“Ice Cream eating motherf*cker”: Fugazi, ice cream and a brilliantly surreal dressing down of skinheads
DC punk legend Ian MacKaye’s unwavering straight-edge, independent ethos still stands unrivalled. Eschewing any press coverage from publications that advertise alcohol or cigarettes, pulling all the stops to keep tickets for his shows as low as possible, and always advertising in underground publications, the post-hardcore Fugazi frontman remains fiercely committed to averting any scintilla of commercialism.
Ensuring that any gig he plays is accessible and welcoming to all, MacKaye imposes a strict ‘no moshing’ rule, eliminating any chance that a Fugazi set is hijacked by aggressive types looking for an excuse to throw their weight around and actively hurt others. This practice had become a staple to their sets and well-understood by anyone who had followed the band since their inception in 1986, but with the Billboard breakthrough of ’93’s In on the Kill Taker, a new influx of ‘fans’ who hadn’t got the memo thought “punk means moshing, right?” Wrong.
In true MacKaye fashion, Fugazi rejected lucrative record deals and top-billing at the biggest festivals of the day offered after In on the Kill Taker‘s success and opted to play a free show at their DC hometown’s Fort Reno Park. MacKaye spoke to the uninitiated: “Have a nice time… and tell all the fellas in the front who might get into some crazy violent thing–don’t, OK? Alright? This is not Lollapalooza.”

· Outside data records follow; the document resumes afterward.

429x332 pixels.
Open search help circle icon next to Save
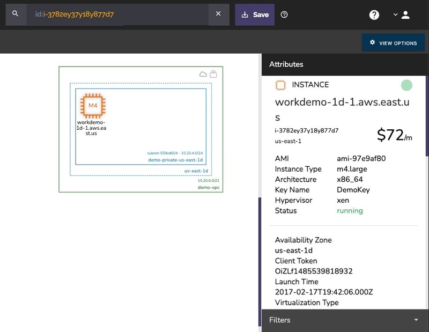(x=284, y=14)
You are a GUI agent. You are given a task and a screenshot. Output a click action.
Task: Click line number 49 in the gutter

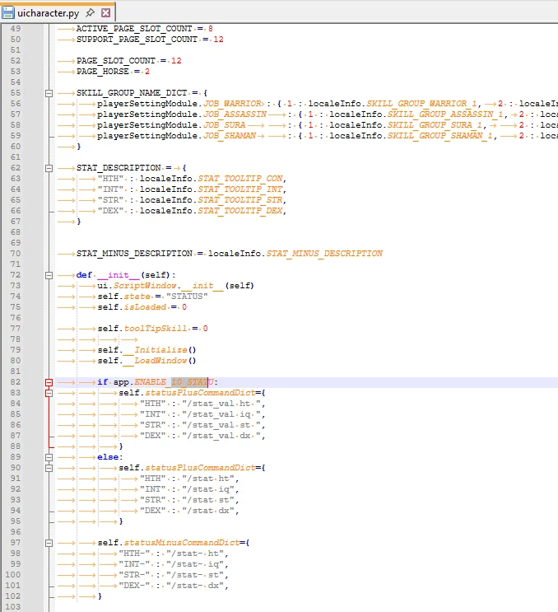click(x=16, y=29)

Despite the gig going well and the crowd losing it in the best possible way, two skinheads who were dead set on causing trouble and stitches started souring the mood, picked up immediately by MacKaye who calls them out mid-song: “Hey, don’t fucking kick people and don’t punch people. I’m talking to you right there, all right? I’m talking to you and you. You want do that fucking shit, get the fuck up on the football field, all right? I’m talking to you…It sucks to have to tell people to behave themselves, but there are other people here, too, all right? So try to be a little more kind.”

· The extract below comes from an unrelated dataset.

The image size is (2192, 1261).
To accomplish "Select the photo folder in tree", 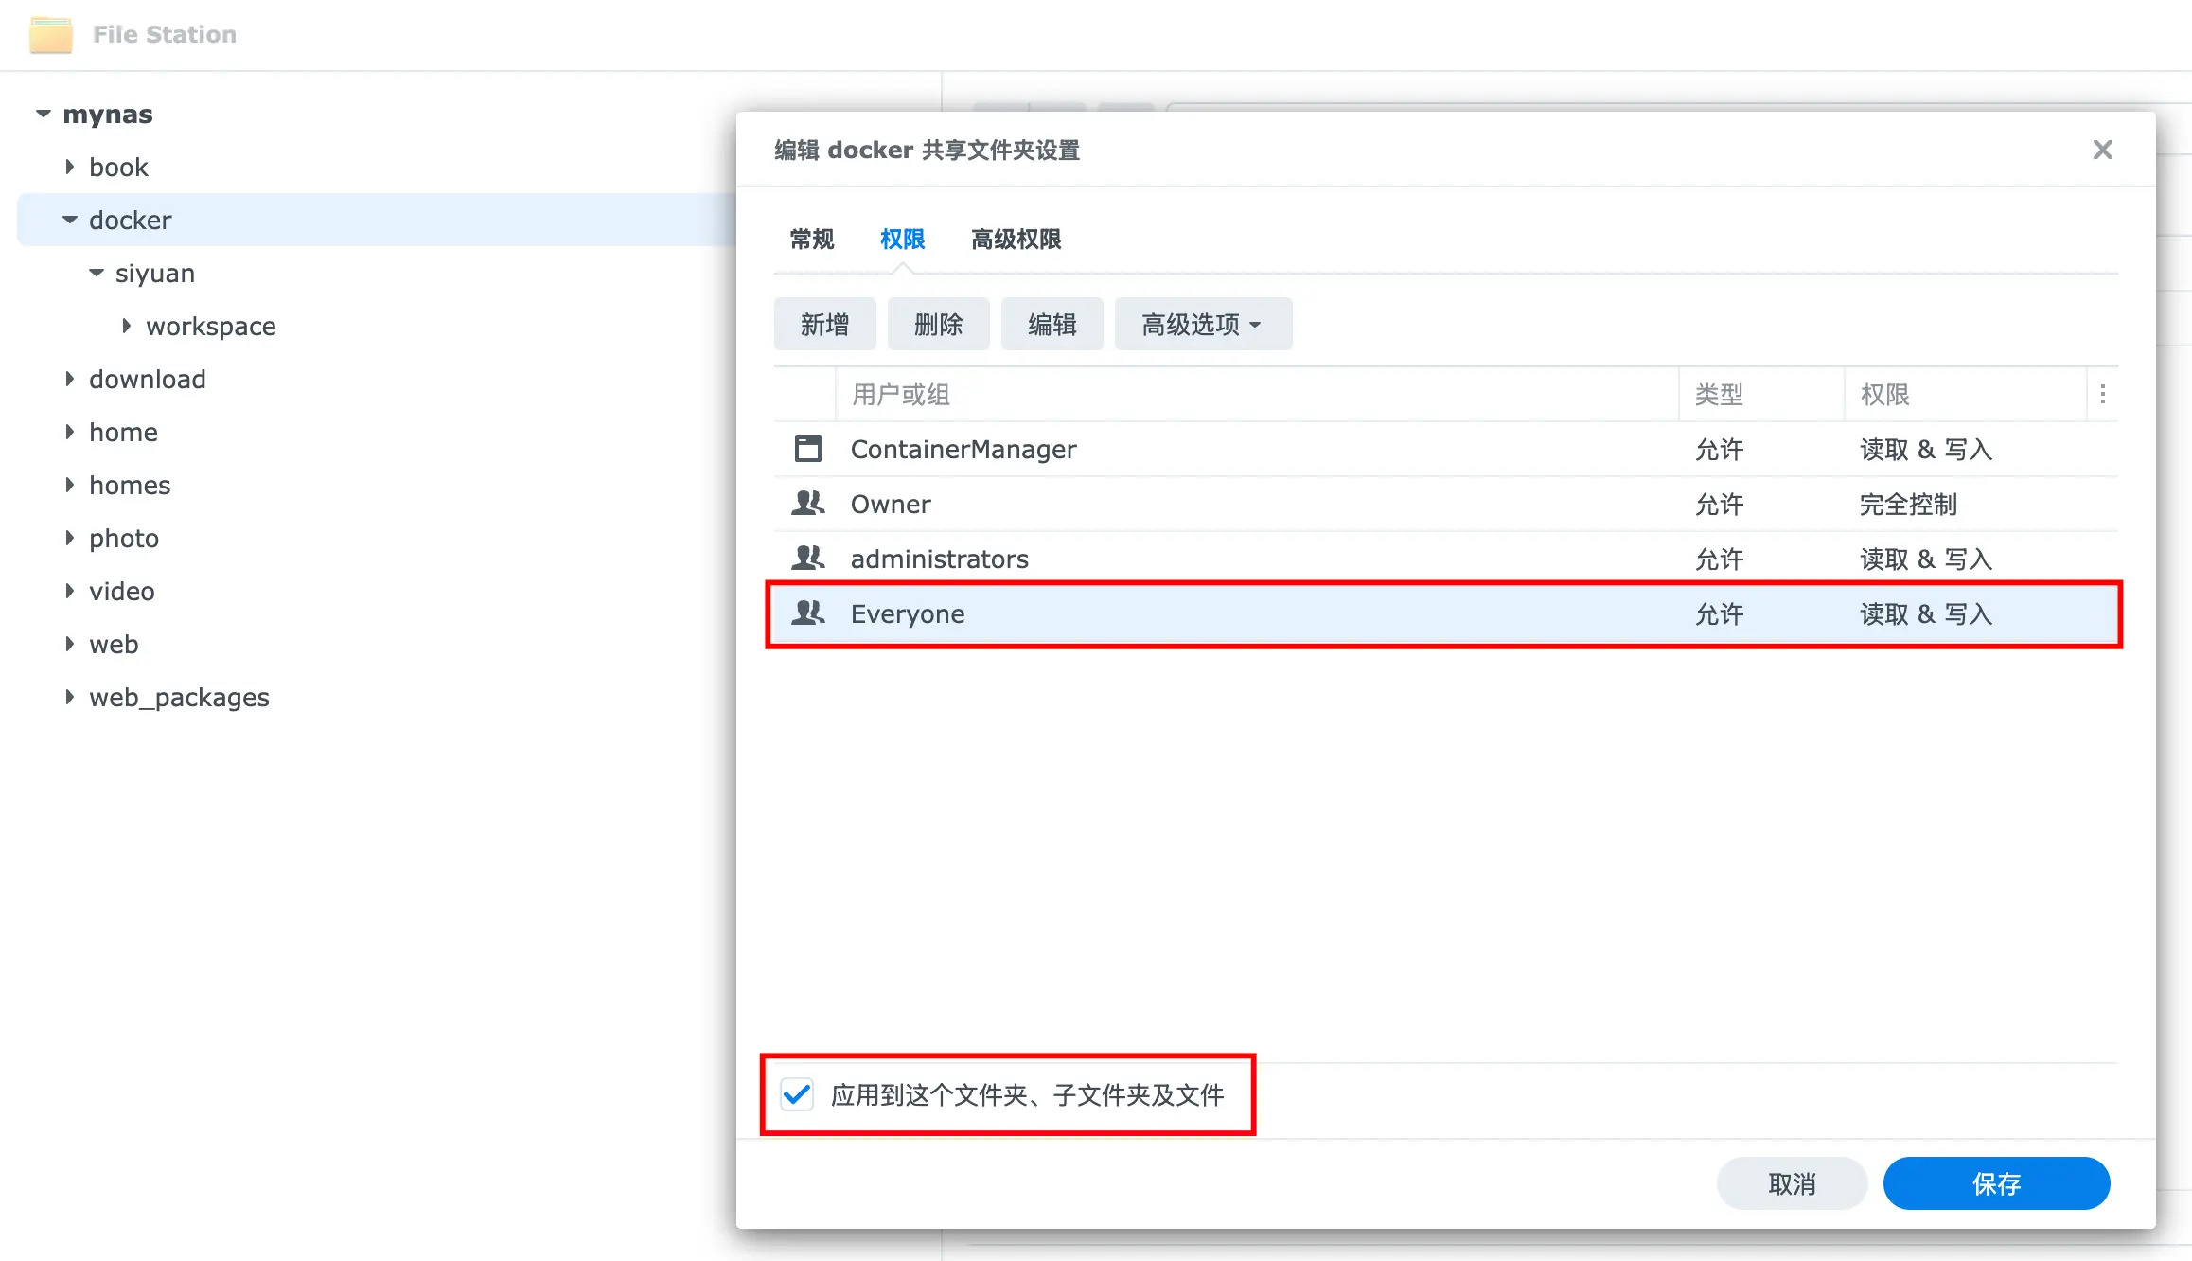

There’s always one twat at an open-air gig that size, and you better hope it’s not you. The two skinheads’ reactions can’t be verified, but we can surmise their boneheads flushing beetroot pink in acute embarrassment and looking for a hole to be swallowed in if they had any self-awareness. To further their humiliation, drummer Guy Picciotto rises from his stool and shoots MacKaye a question. “Bald guys?”
The “bald guys” had been spotted by Picciotto earlier, hanging out at the park’s Good Humour van tucking into an ice cream each, evaporating whatever ‘tough guy’ impressions they had desperately projected with every lick. Once Picciotto knew the idiots starting the ruckus were the pair scoffing on ice creams, Picciotto let rip:
“You know, I saw you two guys earlier at the Good Humor truck, and you were eating your ice cream like little boys, and I thought: ‘Those guys aren’t so tough; they’re eating ice cream. What a bunch of swell guys!’ I saw you eating cream, pal. Oh don’t you deny it, you were eating an ice cream cone. You were eating an ice cream cone. Oh, you’re bad now, but you were eating an ice cream cone, and I saw you. That’s the shit you can’t hide, you know? You got your fucking shit but you eat ice cream. Everybody knows it, the whole fucking place knows it. Ice cream-eating motherfuckers; that’s what you are!”
“Ice cream-eating motherfuckers” is inspired, but “saw you eating cream, pal” clinches it for the best line in Picciotto’s Good Humour call-out. If the word had yet to reach Fugazi’s new audience on leaving their bullying aggression well away from their sets, the Fort Reno Park ice-cream incident made it super clear in an admirable yet hilarious way.